§ **Instructions to follow**
Your response should consist of every line below, reproduced without alteration.

Items listed in a dataset
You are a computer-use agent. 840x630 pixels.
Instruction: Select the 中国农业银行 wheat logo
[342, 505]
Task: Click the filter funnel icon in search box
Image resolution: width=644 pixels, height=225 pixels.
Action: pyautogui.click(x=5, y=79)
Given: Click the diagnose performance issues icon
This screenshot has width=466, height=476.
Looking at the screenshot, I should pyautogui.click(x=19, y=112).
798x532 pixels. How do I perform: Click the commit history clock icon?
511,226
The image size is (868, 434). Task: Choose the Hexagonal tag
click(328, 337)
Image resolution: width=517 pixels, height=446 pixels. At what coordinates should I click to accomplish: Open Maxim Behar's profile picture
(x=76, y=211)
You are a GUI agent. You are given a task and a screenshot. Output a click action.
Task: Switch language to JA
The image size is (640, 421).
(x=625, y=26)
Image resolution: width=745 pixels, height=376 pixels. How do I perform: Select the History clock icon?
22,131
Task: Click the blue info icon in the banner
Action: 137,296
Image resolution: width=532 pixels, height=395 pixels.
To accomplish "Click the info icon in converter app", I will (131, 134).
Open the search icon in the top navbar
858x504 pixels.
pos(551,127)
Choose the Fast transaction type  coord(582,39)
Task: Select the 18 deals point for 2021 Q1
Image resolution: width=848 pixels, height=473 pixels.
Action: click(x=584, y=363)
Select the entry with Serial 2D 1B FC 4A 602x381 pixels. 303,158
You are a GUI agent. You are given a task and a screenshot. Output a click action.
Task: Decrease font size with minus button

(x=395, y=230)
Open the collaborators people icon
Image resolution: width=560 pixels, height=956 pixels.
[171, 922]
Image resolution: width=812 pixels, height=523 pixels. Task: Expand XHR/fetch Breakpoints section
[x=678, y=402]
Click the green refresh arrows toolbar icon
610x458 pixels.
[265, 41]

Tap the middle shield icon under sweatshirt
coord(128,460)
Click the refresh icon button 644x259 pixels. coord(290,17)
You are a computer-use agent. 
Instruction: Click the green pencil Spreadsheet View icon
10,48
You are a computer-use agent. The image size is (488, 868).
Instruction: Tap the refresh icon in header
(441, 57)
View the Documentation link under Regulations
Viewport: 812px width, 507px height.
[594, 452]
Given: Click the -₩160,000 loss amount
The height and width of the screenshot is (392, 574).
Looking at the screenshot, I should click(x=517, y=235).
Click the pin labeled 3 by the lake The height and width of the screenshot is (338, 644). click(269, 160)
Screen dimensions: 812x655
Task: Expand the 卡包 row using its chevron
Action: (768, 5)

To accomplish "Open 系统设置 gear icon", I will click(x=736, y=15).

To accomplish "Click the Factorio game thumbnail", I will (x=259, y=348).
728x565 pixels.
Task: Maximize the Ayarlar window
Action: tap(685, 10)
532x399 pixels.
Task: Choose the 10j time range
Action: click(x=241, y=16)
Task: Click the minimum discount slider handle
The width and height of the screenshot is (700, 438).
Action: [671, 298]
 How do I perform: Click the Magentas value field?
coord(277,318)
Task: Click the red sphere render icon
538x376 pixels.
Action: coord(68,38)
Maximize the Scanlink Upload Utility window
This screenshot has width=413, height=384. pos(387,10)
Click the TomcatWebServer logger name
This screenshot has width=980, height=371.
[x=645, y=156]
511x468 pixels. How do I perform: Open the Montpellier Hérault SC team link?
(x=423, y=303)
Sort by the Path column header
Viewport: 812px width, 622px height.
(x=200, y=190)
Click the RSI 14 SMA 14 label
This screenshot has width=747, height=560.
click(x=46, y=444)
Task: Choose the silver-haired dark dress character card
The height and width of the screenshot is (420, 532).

§ **Solution to the problem**
You are a computer-use agent. 840x630 pixels.
Instruction: Select the 中国农业银行 wheat logo
[342, 505]
Task: Click the filter funnel icon in search box
Image resolution: width=644 pixels, height=225 pixels.
Action: pyautogui.click(x=5, y=79)
Given: Click the diagnose performance issues icon
This screenshot has width=466, height=476.
Looking at the screenshot, I should pyautogui.click(x=19, y=112).
798x532 pixels. How do I perform: Click the commit history clock icon?
511,226
The image size is (868, 434). Task: Choose the Hexagonal tag
click(328, 337)
Image resolution: width=517 pixels, height=446 pixels. At what coordinates should I click to accomplish: Open Maxim Behar's profile picture
(x=76, y=211)
You are a GUI agent. You are given a task and a screenshot. Output a click action.
Task: Switch language to JA
The image size is (640, 421).
(x=625, y=26)
Image resolution: width=745 pixels, height=376 pixels. How do I perform: Select the History clock icon?
22,131
Task: Click the blue info icon in the banner
Action: 137,296
Image resolution: width=532 pixels, height=395 pixels.
To accomplish "Click the info icon in converter app", I will (131, 134).
Open the search icon in the top navbar
858x504 pixels.
pos(551,127)
Choose the Fast transaction type  coord(582,39)
Task: Select the 18 deals point for 2021 Q1
Image resolution: width=848 pixels, height=473 pixels.
Action: click(x=584, y=363)
Select the entry with Serial 2D 1B FC 4A 602x381 pixels. 303,158
You are a GUI agent. You are given a task and a screenshot. Output a click action.
Task: Decrease font size with minus button

(x=395, y=230)
Open the collaborators people icon
Image resolution: width=560 pixels, height=956 pixels.
[171, 922]
Image resolution: width=812 pixels, height=523 pixels. Task: Expand XHR/fetch Breakpoints section
[x=678, y=402]
Click the green refresh arrows toolbar icon
610x458 pixels.
[265, 41]

Tap the middle shield icon under sweatshirt
coord(128,460)
Click the refresh icon button 644x259 pixels. coord(290,17)
You are a computer-use agent. 
Instruction: Click the green pencil Spreadsheet View icon
10,48
You are a computer-use agent. The image size is (488, 868).
Instruction: Tap the refresh icon in header
(441, 57)
View the Documentation link under Regulations
Viewport: 812px width, 507px height.
[594, 452]
Given: Click the -₩160,000 loss amount
The height and width of the screenshot is (392, 574).
Looking at the screenshot, I should click(x=517, y=235).
Click the pin labeled 3 by the lake The height and width of the screenshot is (338, 644). click(269, 160)
Screen dimensions: 812x655
Task: Expand the 卡包 row using its chevron
Action: (768, 5)

To accomplish "Open 系统设置 gear icon", I will click(x=736, y=15).

To accomplish "Click the Factorio game thumbnail", I will (x=259, y=348).
728x565 pixels.
Task: Maximize the Ayarlar window
Action: tap(685, 10)
532x399 pixels.
Task: Choose the 10j time range
Action: click(x=241, y=16)
Task: Click the minimum discount slider handle
The width and height of the screenshot is (700, 438).
Action: [671, 298]
 How do I perform: Click the Magentas value field?
coord(277,318)
Task: Click the red sphere render icon
538x376 pixels.
Action: coord(68,38)
Maximize the Scanlink Upload Utility window
This screenshot has width=413, height=384. pos(387,10)
Click the TomcatWebServer logger name
This screenshot has width=980, height=371.
[x=645, y=156]
511x468 pixels. How do I perform: Open the Montpellier Hérault SC team link?
(x=423, y=303)
Sort by the Path column header
Viewport: 812px width, 622px height.
(x=200, y=190)
Click the RSI 14 SMA 14 label
This screenshot has width=747, height=560.
click(x=46, y=444)
Task: Choose the silver-haired dark dress character card
The height and width of the screenshot is (420, 532).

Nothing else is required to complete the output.